**PAGE TEXT**
· · · · ·

There are many teachers. One could look for a long time without finding the right one. In a state like this someone could go from teacher to teacher, changing for a variety of reasons.

Every teacher has something to give a student. But some have only a little. Even by virtue of the fact that the teacher is older or more experienced than the student, they may know something useful at least.

Going from teacher to teacher will produce, at the very least, a succession of these lesser relationships, and will at least ensure some progress in learning. I never heard of anyone getting worse! Though for certain some people do not get much better!

However, the right teacher is always available. But sometimes the path that should lead to them is very busy with distractions.

A good teacher knows you and knows what your weaknesses are. Though they may not show it because not all teachers give everything away for free in the first lesson. Sometimes they feel their wisdom is valuable and you have to study for a while before it starts to come through. But how much you learn is not up to the teacher, it is up to you. If the teacher is limited, then what you learn is certainly limited by that. But a true master is not limited.

A teacher is often old. Because wisdom comes with age. Even doing very little for a long time can produce wisdom! Definitely, though, someone who has looked hard for wisdom could well have found a little more of it as more years have passed by.

But your teacher could be any age. There is nothing to say they can't be younger than you! It's the soul that guarantees the result, not the age of the body.

Many people find a good teacher. They might perhaps go to a college to study with someone they admire, and they improve and enjoy it. They look back and say how important it was for them. That's positive! Yet others have not flowered in any significant way, so they feel like they never arrived anywhere...and they don't know where they were going!

· · · · ·

**DATA SHOWN**
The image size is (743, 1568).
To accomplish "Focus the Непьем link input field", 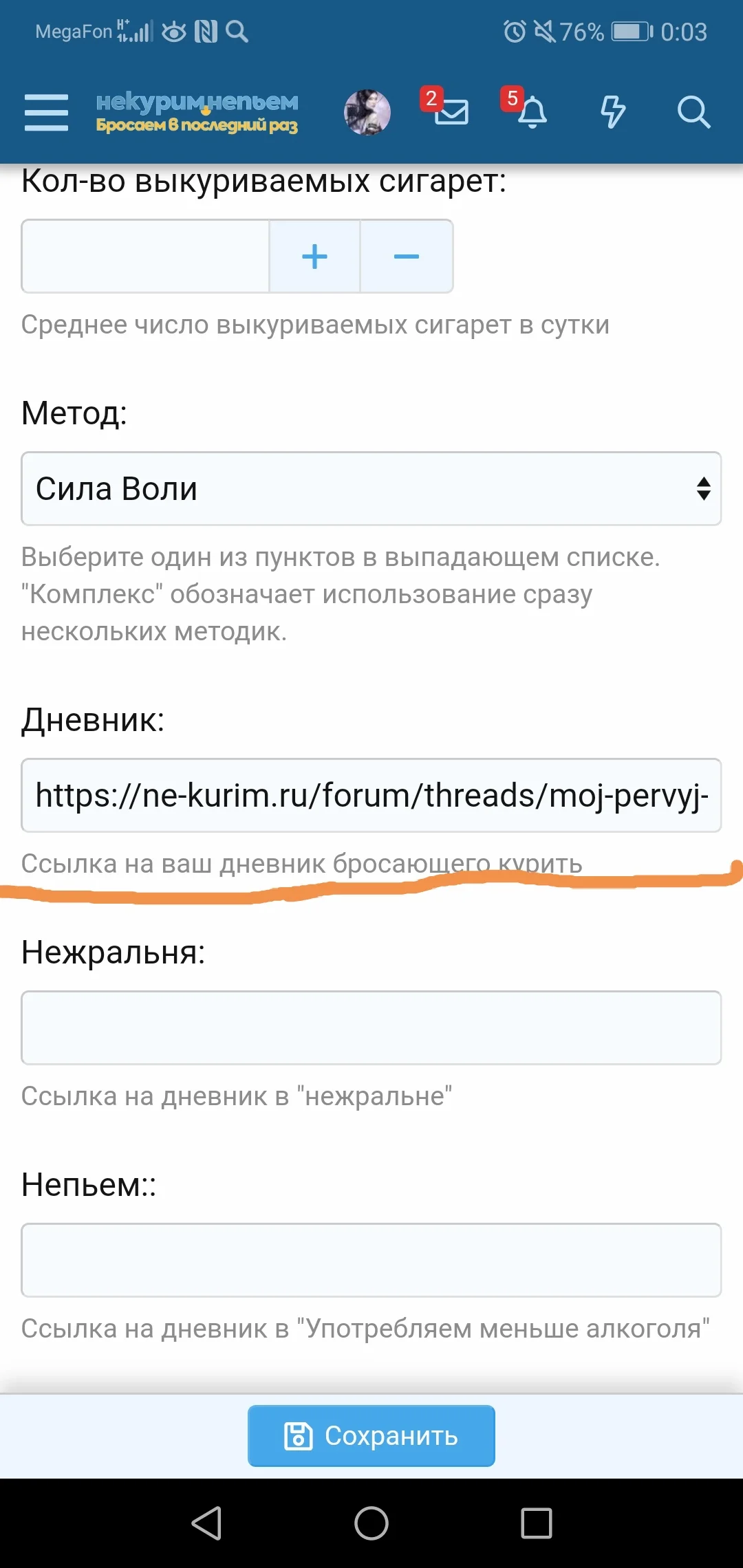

· · · · ·

**TASKS FOR THIS EXERCISE**
A. Retype the passage on teachers, beginning at the words "However, the right" and stopping after "have passed by.".
B. According to the passage on teachers, what guarantees the result instead of the age of the body?
Rely solely on the passage on teachers, not on the listing.

**REPLIES**
A.
However, the right teacher is always available. But sometimes the path that should lead to them is very busy with distractions.

A good teacher knows you and knows what your weaknesses are. Though they may not show it because not all teachers give everything away for free in the first lesson. Sometimes they feel their wisdom is valuable and you have to study for a while before it starts to come through. But how much you learn is not up to the teacher, it is up to you. If the teacher is limited, then what you learn is certainly limited by that. But a true master is not limited.

A teacher is often old. Because wisdom comes with age. Even doing very little for a long time can produce wisdom! Definitely, though, someone who has looked hard for wisdom could well have found a little more of it as more years have passed by.

B. The soul.